Prompt. Would you output the entries below only from the line containing "Given: Click the Offline Mode antenna icon" through the line containing "Image resolution: width=1024", exactly as they stand and with both ends included?

Records provided.
————
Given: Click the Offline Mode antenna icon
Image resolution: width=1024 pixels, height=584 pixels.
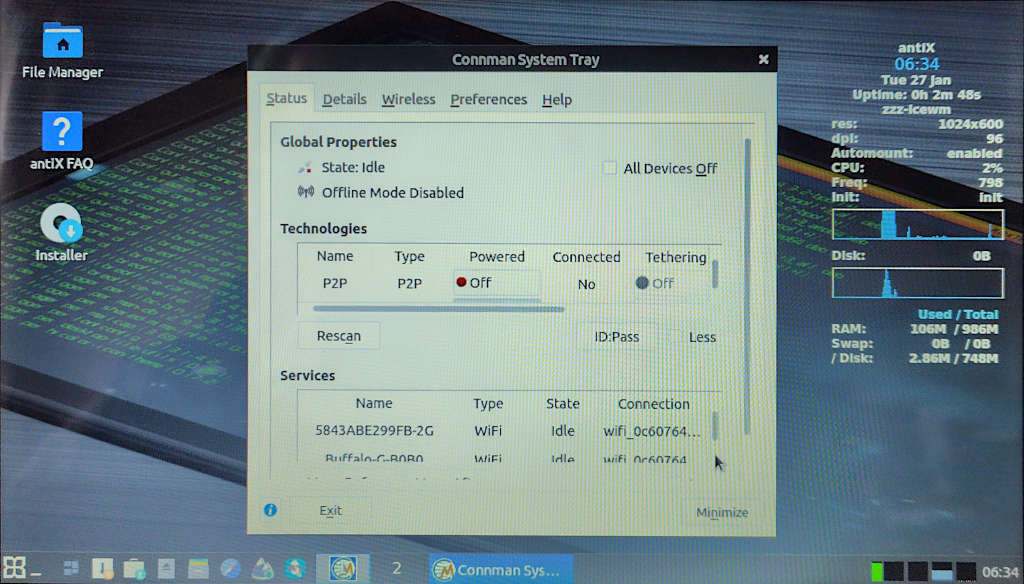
————
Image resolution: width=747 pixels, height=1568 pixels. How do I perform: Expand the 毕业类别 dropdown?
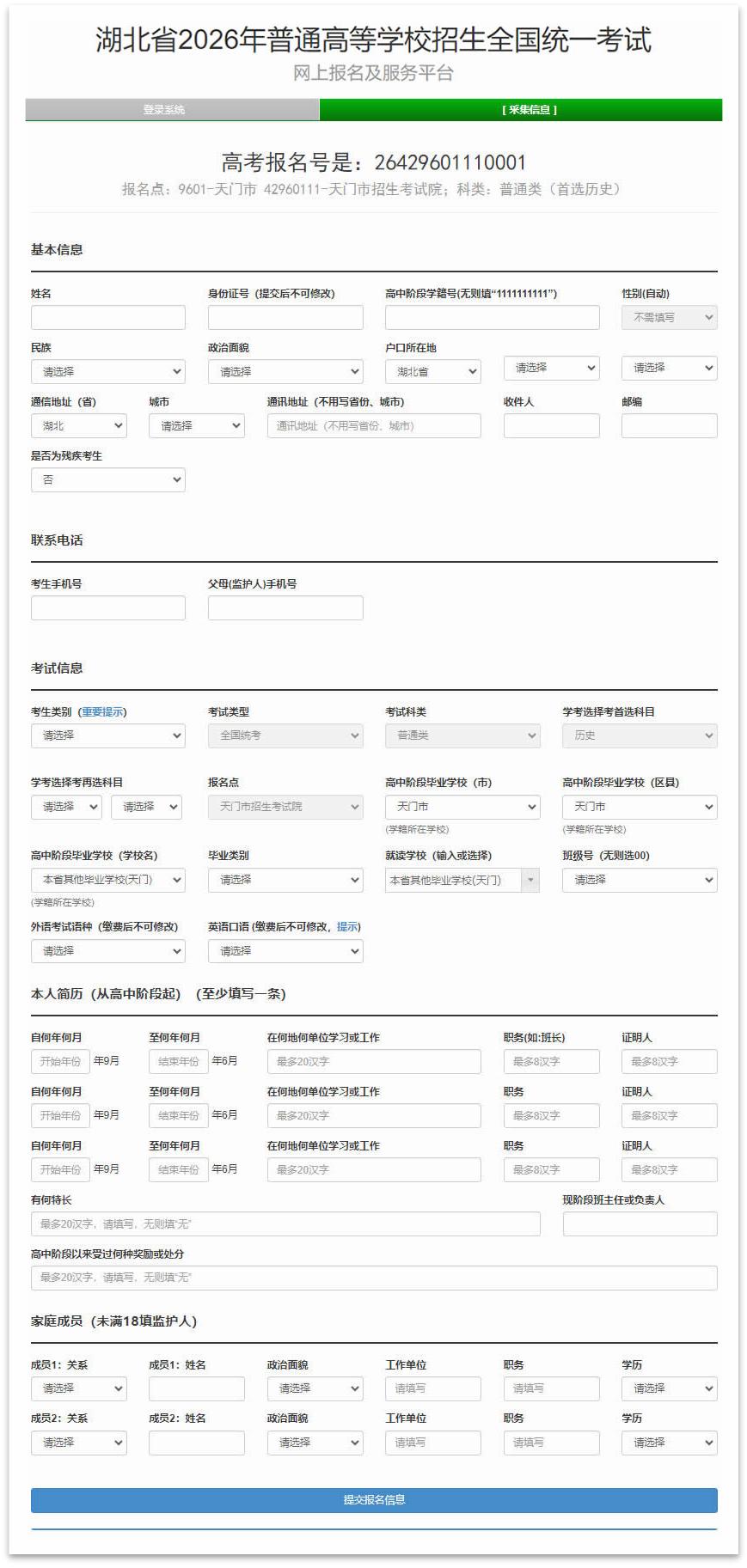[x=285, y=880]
————
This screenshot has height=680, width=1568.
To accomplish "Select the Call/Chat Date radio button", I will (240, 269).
————
Solution.
Given: Click the Offline Mode antenna icon
Image resolution: width=1024 pixels, height=584 pixels.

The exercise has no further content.